從上一世,到這一世,處處都看出秦懷永的忍讓,不過,這接下來如何,也不是狄氏和永-康伯府想怎麽樣就能怎麽樣的!
至少,有一件事,她覺得很懷疑,如果那件事是真的,秦懷永必然會不顧一切的休了狄氏,對于狄氏,那個才是唯一的緻命點。
但在之前,秦懷永是不可能休了狄氏的。
“那小姐要更加的小心一些!”玉嬷嬷有些不放心,一副心事重重、欲言又止的樣子。
“玉嬷嬷,可還有什麽事?”秦宛如一看就知道玉嬷嬷有事,笑問道。
“也不是什麽事情,就是老奴的那個兒子方才傳了信過來,不知道是不是那個人的事有了變化,老奴擔心出事了!”玉嬷嬷看了看屋子裏沒其他礙眼的人,才壓低了聲音道。
“玉嬷嬷放心,不會有這樣的事的,方才那個人己經送走了!”秦宛如笑了,知道玉嬷嬷是擔心王風那邊出了事。
“你一會和清月一起出去,正巧我有事要吩咐王風去辦。”秦宛如想了想道,腦海中閃過一個病弱的身影。
照時間算起來,那個人應當還沒有病,還沒有被推到河裏落下病根,原本就是想讓王風幫着打聽的,但之前王風也走不開,隻能先把這事暫放一邊。
“是,老奴明白!”玉嬷嬷聽得不是王風出事了,也跟着松了一口氣,當下眉開眼笑起來。
秦宛如又吩咐了清月幾句,讓她跟着玉嬷嬷去見王風,之後又讓玉潔去請二管家過來,這個管家是府裏就是之前早早的派送上京的那個管事,秦府之前的布置和一些家具的配置都是由他做主的。
自己的力量終究少,能保護好水若蘭的,最好是秦懷永,水若蘭的孕事消息傳出後,狄氏那裏必然是怒不可遏的,自己到時候适當的引導一下,秦懷永一定知道怎麽樣才可以更好的保護水若蘭了。
玉嬷嬷和清月沒走多久,整個府裏都知道了水夫人有孕了的事了,秦懷永和老夫人大喜,整個府裏的人都漲了一個月的月饷,一時間府裏的人都高興極了。
秦懷永歲數不小了,之前就兩個女兒,不隻是狄氏,連着兩個姨娘也一直沒有所出,水若蘭進府沒多久,居然就懷上了,這可是一件大好的事情,秦懷永又另外給了水若蘭院子裏的人多發了二個月的饷。
整個秦府裏都是喜氣洋洋的,除了狄氏的玉蘭閣。
狄氏氣的把自己屋子裏的瓷器都砸碎了,原本她訂下的計劃還沒有用,水若蘭那裏己經被證實了懷上了,狄氏如何不恨。
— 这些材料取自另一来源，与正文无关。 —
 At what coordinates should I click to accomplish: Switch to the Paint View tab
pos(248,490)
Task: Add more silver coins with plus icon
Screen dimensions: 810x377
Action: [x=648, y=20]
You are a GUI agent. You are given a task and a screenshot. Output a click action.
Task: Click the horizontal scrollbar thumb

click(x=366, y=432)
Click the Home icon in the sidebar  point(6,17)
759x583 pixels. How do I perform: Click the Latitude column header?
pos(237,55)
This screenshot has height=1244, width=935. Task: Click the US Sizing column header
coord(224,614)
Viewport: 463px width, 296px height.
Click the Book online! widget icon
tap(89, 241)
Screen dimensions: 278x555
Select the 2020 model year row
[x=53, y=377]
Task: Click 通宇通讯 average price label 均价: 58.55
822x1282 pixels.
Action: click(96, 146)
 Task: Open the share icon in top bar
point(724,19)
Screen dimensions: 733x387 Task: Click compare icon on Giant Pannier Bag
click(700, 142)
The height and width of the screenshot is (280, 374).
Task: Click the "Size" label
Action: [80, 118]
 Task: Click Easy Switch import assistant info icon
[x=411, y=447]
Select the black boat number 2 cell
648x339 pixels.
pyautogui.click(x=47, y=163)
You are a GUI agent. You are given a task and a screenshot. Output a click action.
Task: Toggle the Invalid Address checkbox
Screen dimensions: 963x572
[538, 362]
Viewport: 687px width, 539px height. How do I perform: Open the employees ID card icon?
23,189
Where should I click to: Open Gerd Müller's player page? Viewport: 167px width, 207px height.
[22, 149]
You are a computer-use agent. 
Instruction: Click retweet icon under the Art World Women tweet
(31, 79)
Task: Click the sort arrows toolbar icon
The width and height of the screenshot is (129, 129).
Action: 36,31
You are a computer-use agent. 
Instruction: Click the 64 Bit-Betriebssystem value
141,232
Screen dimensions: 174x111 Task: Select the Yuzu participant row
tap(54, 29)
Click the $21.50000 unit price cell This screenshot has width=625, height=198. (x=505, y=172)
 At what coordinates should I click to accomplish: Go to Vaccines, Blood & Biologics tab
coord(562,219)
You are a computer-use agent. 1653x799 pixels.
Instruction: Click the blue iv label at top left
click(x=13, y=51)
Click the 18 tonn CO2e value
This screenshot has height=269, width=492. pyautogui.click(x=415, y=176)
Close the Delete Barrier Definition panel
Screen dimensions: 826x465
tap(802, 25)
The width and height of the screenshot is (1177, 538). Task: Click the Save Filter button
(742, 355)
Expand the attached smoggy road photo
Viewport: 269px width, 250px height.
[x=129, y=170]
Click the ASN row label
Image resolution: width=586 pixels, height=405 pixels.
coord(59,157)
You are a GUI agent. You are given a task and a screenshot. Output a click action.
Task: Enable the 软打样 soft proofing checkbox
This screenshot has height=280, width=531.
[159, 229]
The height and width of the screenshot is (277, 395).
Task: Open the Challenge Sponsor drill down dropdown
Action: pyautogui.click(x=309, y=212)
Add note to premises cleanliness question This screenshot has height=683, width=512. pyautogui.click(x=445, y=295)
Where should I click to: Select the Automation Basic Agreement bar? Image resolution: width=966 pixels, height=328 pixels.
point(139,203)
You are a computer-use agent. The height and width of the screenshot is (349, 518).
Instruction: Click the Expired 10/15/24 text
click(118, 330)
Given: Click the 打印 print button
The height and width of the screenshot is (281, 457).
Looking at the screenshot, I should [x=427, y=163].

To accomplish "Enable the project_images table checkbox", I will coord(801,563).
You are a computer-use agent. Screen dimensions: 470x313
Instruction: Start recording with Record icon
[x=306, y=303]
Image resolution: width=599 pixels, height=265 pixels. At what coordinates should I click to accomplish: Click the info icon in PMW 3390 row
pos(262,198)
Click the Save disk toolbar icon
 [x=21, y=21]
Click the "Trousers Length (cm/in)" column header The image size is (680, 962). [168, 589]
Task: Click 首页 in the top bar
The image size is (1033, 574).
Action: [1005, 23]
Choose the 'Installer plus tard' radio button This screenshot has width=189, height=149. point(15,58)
“夫人,夫人,您别太生氣,我們還有後謀,還有後謀的!”周嬷嬷怕狄氏真的沖到水若蘭那裏去,伸手攔住她急道。
狄氏氣的臉色刷白,眼中露出幾分猙獰,銀牙緊緊的咬在自己的唇角上,隻咬的唇角泛了白。
“周嬷嬷,我不會讓這個賤人如願的!”
“夫人,老奴明白,老奴明白,您現在切不可輕舉枉動,否則将來水夫人出了事,将軍第一個就會想到您的,您這會更應當做的是去賀喜。”周嬷嬷拉着狄氏到椅子前坐定,替她倒了一杯茶,送到面前,“夫人,您好好休息一下,這會更加要表現的和别人一樣!”
“我不甘心!”狄氏銀牙緊咬,眼中一股子狠辣,坐在滿是瓷器的屋中,手緊緊的握成拳頭。
“夫人啊,您現在這個樣子更不應當了,您要記住,不過是一時之喜罷了,您方才不是暗示可以讓大小姐帶着她們去參加宴會的嗎?宴會上出了事,跟您也沒關系啊!您這會忍一下,就可以洗脫嫌疑的!”
周嬷嬷又苦口婆心的勸道。
這些話終于讓狄氏重新平靜了下來,之前她和周嬷嬷商議的計劃就是在鳳陽侯府進行的,鳳陽侯府不是永-康伯府,而自己又正巧不去,隻要跟自己嫂子打個招呼,出了事也怪不到自己頭上!
“好,我忍!”狄氏陰森森的道,沒幾天時間,她忍得下去,“你一會從我的首飾盒裏取一套頭面過去,價值不高不低的就行,就說是我賀她之喜。”
“對,夫人就應當這樣,一會老奴就去。”看到恢複了冷靜的狄氏,周嬷嬷臉上露出了笑容。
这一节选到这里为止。